#### WORK TASK:
Scan the records below for the word "will". Copy each line where it appears.

#### DATA:
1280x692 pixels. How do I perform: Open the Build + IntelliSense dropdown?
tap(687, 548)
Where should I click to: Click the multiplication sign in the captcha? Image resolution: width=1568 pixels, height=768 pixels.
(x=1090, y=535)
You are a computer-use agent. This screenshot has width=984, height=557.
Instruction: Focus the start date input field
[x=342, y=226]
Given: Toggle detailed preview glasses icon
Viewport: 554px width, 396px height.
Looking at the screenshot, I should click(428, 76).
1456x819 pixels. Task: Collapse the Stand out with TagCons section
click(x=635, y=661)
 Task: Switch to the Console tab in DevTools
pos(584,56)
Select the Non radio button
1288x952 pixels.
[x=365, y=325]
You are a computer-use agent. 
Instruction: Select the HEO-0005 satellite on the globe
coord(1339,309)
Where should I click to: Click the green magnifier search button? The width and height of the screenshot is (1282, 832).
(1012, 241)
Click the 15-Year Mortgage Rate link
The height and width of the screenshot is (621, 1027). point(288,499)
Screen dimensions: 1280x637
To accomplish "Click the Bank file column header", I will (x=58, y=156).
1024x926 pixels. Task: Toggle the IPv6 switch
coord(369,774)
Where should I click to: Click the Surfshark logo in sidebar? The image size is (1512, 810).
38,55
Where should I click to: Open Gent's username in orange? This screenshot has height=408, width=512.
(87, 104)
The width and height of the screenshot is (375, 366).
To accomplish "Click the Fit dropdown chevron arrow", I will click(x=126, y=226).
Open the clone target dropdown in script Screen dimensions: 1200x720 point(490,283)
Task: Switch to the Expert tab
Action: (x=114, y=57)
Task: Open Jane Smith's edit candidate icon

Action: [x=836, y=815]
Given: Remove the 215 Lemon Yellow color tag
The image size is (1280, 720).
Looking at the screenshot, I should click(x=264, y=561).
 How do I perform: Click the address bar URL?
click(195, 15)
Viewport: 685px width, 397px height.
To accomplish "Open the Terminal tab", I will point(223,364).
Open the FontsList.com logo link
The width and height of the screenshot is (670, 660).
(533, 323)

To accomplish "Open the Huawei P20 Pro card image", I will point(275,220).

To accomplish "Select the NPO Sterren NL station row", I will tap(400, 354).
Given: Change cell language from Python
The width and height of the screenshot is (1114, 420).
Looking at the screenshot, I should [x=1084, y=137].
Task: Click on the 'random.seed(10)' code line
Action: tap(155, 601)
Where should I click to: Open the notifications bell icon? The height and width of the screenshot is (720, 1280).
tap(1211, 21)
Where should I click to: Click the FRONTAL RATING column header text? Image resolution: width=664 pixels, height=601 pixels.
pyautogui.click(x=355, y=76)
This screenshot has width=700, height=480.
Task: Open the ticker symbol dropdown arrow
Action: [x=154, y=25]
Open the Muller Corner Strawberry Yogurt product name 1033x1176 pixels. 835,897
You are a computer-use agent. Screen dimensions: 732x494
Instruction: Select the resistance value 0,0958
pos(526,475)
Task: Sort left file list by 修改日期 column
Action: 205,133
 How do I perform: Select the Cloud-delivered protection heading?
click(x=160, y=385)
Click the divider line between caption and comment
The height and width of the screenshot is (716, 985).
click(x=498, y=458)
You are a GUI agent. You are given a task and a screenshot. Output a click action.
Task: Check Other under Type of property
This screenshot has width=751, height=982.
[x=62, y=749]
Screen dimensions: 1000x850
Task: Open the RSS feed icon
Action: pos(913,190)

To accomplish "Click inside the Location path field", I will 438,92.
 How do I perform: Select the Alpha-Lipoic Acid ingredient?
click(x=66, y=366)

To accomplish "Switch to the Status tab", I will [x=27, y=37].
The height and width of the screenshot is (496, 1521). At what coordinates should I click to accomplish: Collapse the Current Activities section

#### SOLUTION TO THIS PROBLEM:
To accomplish "Click the Bank file column header", I will (x=58, y=156).
To accomplish "Click the Fit dropdown chevron arrow", I will click(x=126, y=226).
To accomplish "Open the Terminal tab", I will point(223,364).
To accomplish "Open the Huawei P20 Pro card image", I will point(275,220).
To accomplish "Select the NPO Sterren NL station row", I will tap(400, 354).
To accomplish "Click inside the Location path field", I will 438,92.
To accomplish "Switch to the Status tab", I will [x=27, y=37].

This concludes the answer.